Olvídate de las túnicas relucientes, de los rayos de Zeus y de los monstruos de plastilina. Si estás buscando una aventura de esas en las que el héroe sale peinado después de cargarse a un cíclope, esta no es tu película. El regreso de Ulises (The Return) es algo mucho más crudo, más sucio y, sinceramente, mucho más valiente. Es el reencuentro de dos titanes, Ralph Fiennes y Juliette Binoche, casi treinta años después de El paciente inglés, pero no esperes romanticismo de postal. Aquí lo que hay es el olor a salitre, a sangre seca y a un trauma que no cabe en los libros de texto. Uberto Pasolini ha cogido el mito de Homero, le ha quitado toda la purpurina divina y nos ha dejado con la historia de un hombre que vuelve de la guerra tan roto que ni siquiera él mismo se reconoce en el espejo.

La película nos sitúa en esa Ítaca que nadie te cuenta: una tierra empobrecida, asediada por buitres con forma de pretendientes y gobernada por el miedo. Ulises aparece en la orilla como un despojo humano, un mendigo demacrado que arrastra una década de guerra y otra de huida. Porque aquí, la tesis es fascinante: ¿y si todas esas aventuras contra sirenas y magas fueron solo una invención de Homero para tapar la vergüenza de un hombre que no se atrevía a volver a casa por lo que había hecho? Fiennes está absolutamente inmenso en su contención; su Odiseo no es un rey, es un veterano con síndrome de estrés postraumático que teme que su mujer y su hijo vean al asesino en el que se ha convertido.

Juliette Binoche, como Penélope, es el contrapunto perfecto.

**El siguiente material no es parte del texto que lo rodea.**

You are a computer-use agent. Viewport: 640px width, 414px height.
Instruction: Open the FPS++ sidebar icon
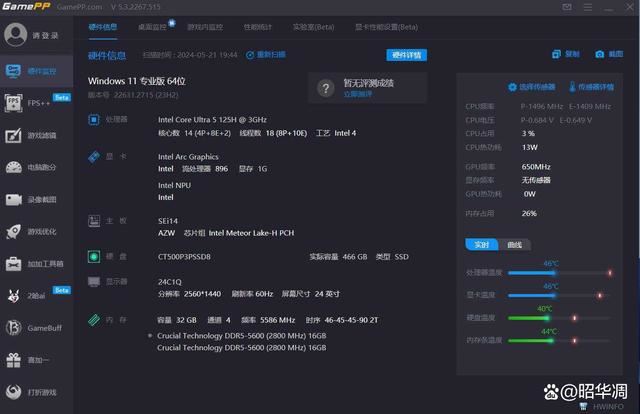16,103
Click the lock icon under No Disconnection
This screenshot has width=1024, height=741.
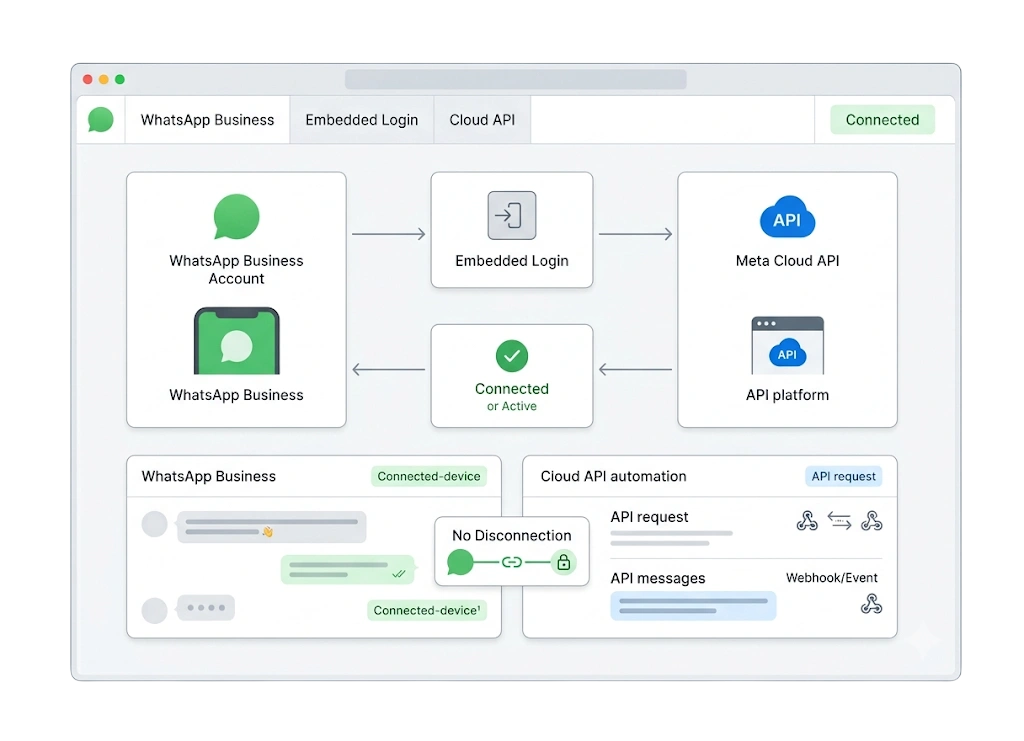coord(563,562)
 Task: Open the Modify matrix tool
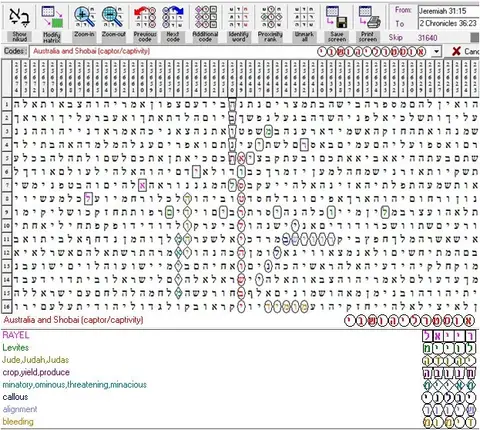(x=52, y=18)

No es la abnegada esposa que teje con paciencia infinita, sino una mujer endurecida por el resentimiento y la soledad. Hay una escena entre ellos dos, sin que ella sepa aún quién es él, que es puro teatro de alta intensidad. Se respira una frialdad que duele, una distancia que nos recuerda que veinte años son una vida entera de ausencias. Es una visión bajo la ética del siglo XXI que juzga al guerrero no por sus gestos heroicos, sino por el rastro de destrucción, violaciones y fratricidios que dejó atrás. Es un clamor antibelicistaque nos dice que, al final, la guerra solo deja monstruos de ambos lados.

La puesta en escena es de un minimalismo radical, casi austero, que prefiere el primer plano y el silencio a la espectacularidad digital. Pasolini se apoya en los paisajes de Corfú y en una iluminación de interiores que parece salida de un cuadro de Caravaggio. Es verdad que el ritmo es pausado, se degusta como un vino amargo, y puede que a los que busquen la acción de Troya les resulte plomiza, pero para los que queremos cine con alma, hay momentos que te destrozan. Mención especial a la escena con el perro Argos: ese breve instante donde el único ser vivo que reconoce al héroe es un animal moribundo es, probablemente, lo más emocionante que he visto en años. Es un golpe de genio que resume toda la soledad del retorno.

De los secundarios, Charlie Plummer cumple como un Telémaco lleno de rabia contenida hacia ese padre que es solo una sombra, y Ángela Molina aporta su magnetismo habitual como Euriclea. Pero la película le pertenece a la dupla Fiennes-Binoche. A pesar de que algunos critiquen la lentitud o el despojo de lo mítico, yo creo que es precisamente ahí donde reside su grandeza. Es una Odisea interior, un viaje hacia el perdón y la identidad que nos recuerda que para poder volver a vivir, primero hay que tener el valor de recordar lo que uno preferiría olvidar. Es poesía visual, dura y necesaria, que se aleja de la pirotecnia para hablarnos al oído de lo que significa, de verdad, volver a casa.